Because there are many slightly bent frames and bent pickups out there, all the different “solutions” to the gear mesh problems may work on some engines but not on others. I always check the frames first and go from there.
The resistors are 1/8 watt, 1.5k. I am more than willing to share anything with fellow modelers who might be interested in the installation. But frankly, I believe it might be just a bit beyond beginning modelers. First, the outer cover of the DZ143 must be removed, the circuit board trimmed slightly at the four corners to remove small projections, and finally three wires must be de-soldered from the board, and a resistor soldered to the board.
Once you remove the Digitrax red plastic cover, the decoder wires have a tendency to come unsoldered real quick. I hesitate to recommend to beginning modelers to start soldering around a decoder. As you well know, once the cover is off, the Digitrax warranty is history, and you need a small watt iron, with a very fine tip and a good eye to perform the soldering.
In summary, as far as the front light goes, here is how I did it. Unsolder the white wire from the DZ143. For the purposes of this explanation, the bottom of the decoder has the wires soldered to it; the LED will lie on the top of the decoder.
Take one of the resistors and bend its lead in a u-shape, be careful with the bend not to crack the resistor casing. The purpose of the U bend is to allow the resistor lead to be soldered to the decoder where the white wire used to be, then immediately bend 90s towards the top of the decoder, and then bend 90 degrees again so that the resistor lays on the decoder with the other lead point to where the LED will be. Squeeze a 1/16 of the resistor lead to flatten it to make it easier to solder to the decoder. Just lay it on the decoder for the next step. Take a piece of small wire (such as 24-28 gauge, strip the insulation off, and keep the insulation.
Take the surface mount LED from Jim and lay it on top the decoder. Put the LED itself at the leading edge of the largest chip at the most forward part of the board. You can see that chip in the pictures. Now, see how long the wire from the LED needs to be to connect and solder to the lead of the resistor pointing forward. You have to eyeball that Herb. What are you going to do with the insulation? Cut it to the same length as the chip is wide so that the two wires from the LED will be insulated inside the insulation as they lay on the chip. The attached pictures will clarify this.

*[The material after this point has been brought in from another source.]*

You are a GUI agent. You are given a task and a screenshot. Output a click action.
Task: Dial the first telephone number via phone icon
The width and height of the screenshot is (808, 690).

Trim the forward lead of the resistor to as short as you are comfortable with to facilitate soldering to the (-) wire of the LED. Trim the (+) wire of the LED the same length. Thread both LED wires thru the insulation. Solder an approx. two inch piece of decoder wire to the (+) LED wire, sold the (-) wire to the forward lead of the resistor and you now have a unit that includes, resistor, LED and a length of wire. Now you can solder the U shaped lead of the resistor to the decoder.
The wire soldered to the (+) lead of the LED can be joined with the decoder blue common light wire at a location of your choice. I used the back at I also needed to join to the rear LED (+) lead and had the most room at the back in front of the weight.